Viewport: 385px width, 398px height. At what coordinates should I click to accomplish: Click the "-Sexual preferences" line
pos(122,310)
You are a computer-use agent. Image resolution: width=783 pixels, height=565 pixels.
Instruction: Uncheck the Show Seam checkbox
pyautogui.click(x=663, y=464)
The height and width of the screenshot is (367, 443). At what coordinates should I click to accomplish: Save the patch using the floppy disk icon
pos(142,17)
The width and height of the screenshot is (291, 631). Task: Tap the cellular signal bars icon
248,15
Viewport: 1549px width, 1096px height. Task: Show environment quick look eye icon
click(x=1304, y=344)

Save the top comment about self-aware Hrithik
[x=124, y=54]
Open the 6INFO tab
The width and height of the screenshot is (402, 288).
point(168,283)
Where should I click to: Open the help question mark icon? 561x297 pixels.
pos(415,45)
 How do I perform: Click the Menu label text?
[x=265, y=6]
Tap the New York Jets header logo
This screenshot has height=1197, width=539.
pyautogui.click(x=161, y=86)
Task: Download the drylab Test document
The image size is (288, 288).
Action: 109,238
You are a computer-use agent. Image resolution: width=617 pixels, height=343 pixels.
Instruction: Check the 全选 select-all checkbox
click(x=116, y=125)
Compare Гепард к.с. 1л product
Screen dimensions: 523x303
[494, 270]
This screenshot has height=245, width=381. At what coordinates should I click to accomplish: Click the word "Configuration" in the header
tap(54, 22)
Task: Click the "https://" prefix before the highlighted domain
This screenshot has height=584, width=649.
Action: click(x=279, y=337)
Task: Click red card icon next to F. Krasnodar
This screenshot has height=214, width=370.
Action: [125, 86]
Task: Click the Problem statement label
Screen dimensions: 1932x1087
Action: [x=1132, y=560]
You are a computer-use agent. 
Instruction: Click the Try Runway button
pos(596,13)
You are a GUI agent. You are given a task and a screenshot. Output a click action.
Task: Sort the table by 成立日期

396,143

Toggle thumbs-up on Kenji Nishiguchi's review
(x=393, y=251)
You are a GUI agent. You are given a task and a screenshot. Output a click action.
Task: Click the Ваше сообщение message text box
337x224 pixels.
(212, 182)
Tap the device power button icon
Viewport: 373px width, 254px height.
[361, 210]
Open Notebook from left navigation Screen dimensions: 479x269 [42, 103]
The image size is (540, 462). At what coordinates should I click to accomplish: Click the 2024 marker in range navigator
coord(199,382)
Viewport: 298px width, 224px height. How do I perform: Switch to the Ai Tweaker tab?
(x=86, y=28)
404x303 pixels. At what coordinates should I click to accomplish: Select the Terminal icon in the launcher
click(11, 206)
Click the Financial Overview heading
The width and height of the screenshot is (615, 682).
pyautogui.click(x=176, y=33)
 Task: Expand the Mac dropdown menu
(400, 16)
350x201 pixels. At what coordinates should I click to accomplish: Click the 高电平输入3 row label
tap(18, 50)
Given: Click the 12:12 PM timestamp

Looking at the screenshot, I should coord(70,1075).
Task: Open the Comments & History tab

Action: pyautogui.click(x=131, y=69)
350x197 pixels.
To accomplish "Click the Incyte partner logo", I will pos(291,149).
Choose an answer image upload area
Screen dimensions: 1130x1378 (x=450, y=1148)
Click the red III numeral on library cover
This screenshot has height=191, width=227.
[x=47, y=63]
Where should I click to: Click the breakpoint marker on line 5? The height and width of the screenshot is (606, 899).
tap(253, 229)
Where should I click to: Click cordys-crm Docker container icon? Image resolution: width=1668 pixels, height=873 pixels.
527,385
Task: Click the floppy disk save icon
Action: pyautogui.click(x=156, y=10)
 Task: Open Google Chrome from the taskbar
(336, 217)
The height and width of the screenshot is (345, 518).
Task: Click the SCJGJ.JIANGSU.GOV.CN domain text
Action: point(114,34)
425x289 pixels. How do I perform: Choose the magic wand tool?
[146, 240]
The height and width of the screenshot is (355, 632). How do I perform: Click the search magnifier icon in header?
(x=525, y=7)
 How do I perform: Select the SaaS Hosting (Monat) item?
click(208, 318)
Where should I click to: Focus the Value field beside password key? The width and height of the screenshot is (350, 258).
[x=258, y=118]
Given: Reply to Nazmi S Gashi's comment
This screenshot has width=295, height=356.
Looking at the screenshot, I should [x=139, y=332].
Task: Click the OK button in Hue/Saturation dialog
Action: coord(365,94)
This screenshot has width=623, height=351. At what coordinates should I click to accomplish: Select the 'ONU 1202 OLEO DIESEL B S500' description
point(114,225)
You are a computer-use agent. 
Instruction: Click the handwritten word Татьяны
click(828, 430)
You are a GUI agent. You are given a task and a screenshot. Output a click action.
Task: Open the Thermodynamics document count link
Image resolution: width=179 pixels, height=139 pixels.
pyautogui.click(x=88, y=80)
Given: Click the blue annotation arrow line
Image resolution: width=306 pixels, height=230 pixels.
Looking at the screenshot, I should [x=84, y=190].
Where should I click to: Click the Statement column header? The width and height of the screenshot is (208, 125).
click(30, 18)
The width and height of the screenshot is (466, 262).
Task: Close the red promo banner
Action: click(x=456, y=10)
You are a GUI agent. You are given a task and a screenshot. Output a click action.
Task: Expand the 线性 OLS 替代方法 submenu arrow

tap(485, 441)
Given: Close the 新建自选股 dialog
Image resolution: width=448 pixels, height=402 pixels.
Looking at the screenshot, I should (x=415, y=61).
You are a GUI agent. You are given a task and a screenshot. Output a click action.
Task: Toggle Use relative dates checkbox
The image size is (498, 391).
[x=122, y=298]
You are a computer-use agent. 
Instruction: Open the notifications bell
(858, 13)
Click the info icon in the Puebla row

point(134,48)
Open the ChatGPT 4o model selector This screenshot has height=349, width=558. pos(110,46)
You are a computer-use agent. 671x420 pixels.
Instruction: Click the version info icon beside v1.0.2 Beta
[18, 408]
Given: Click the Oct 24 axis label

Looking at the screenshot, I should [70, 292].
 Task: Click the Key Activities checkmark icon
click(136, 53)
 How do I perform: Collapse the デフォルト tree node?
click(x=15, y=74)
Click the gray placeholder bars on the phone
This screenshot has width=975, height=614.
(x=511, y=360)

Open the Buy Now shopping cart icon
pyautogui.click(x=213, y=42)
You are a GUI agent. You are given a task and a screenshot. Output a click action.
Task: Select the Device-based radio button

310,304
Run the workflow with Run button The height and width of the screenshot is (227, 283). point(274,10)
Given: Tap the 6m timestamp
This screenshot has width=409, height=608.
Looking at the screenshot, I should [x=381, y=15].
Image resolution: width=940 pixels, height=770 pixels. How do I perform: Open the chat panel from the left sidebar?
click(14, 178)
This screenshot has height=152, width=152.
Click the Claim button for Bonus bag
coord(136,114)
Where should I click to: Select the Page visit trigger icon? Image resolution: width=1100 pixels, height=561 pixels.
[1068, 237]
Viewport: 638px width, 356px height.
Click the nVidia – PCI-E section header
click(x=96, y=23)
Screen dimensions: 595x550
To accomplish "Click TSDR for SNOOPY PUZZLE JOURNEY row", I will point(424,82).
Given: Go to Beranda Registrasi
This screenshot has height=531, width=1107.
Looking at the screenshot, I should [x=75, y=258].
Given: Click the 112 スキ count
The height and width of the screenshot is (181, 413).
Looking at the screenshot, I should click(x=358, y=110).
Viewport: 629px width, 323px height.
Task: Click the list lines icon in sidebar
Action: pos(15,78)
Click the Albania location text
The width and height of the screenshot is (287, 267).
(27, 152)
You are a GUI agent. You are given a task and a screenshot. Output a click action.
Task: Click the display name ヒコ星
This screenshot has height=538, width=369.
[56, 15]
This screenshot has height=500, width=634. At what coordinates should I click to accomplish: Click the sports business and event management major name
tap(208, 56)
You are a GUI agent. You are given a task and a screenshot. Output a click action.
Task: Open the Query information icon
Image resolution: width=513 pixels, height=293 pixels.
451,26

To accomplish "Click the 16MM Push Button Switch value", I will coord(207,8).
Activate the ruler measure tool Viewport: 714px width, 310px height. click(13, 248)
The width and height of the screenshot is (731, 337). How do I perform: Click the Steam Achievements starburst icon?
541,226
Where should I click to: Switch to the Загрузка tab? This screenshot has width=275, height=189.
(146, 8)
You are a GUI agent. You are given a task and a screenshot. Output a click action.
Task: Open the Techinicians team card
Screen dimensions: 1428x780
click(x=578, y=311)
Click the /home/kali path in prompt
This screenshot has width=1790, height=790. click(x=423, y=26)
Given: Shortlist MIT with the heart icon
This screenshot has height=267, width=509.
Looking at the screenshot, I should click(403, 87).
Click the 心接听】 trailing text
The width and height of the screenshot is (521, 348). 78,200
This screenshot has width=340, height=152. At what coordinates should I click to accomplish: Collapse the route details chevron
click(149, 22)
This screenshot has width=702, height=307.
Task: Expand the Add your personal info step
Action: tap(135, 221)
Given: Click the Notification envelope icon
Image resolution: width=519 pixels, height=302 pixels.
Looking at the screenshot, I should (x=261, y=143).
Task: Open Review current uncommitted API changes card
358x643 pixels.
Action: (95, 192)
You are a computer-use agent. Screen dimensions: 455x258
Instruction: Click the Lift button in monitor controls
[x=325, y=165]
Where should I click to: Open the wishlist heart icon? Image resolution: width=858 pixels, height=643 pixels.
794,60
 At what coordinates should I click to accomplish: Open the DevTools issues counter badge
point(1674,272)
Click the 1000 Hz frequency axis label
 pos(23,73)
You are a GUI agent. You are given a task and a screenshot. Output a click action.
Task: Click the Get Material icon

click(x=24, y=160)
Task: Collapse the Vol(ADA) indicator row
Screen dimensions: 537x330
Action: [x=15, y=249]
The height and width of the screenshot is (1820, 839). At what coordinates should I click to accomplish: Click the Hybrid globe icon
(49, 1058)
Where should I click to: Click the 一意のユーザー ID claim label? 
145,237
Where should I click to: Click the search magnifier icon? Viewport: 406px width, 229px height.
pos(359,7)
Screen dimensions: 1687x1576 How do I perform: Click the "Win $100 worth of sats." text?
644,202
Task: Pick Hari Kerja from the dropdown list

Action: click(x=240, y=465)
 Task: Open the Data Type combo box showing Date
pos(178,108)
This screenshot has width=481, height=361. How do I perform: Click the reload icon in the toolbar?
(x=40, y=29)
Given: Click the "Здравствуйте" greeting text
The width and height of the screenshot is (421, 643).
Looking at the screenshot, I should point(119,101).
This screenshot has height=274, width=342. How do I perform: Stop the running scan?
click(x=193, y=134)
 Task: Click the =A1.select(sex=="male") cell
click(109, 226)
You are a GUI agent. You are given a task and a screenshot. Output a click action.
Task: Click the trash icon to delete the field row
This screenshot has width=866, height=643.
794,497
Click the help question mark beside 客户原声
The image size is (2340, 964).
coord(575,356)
·····
### Your objective
Among the lines of the data, identify those with the word "will". Copy each of them.

### Output for this exercise
To accomplish "Click the Incyte partner logo", I will pos(291,149).
To accomplish "Click TSDR for SNOOPY PUZZLE JOURNEY row", I will point(424,82).
To accomplish "Click the 16MM Push Button Switch value", I will coord(207,8).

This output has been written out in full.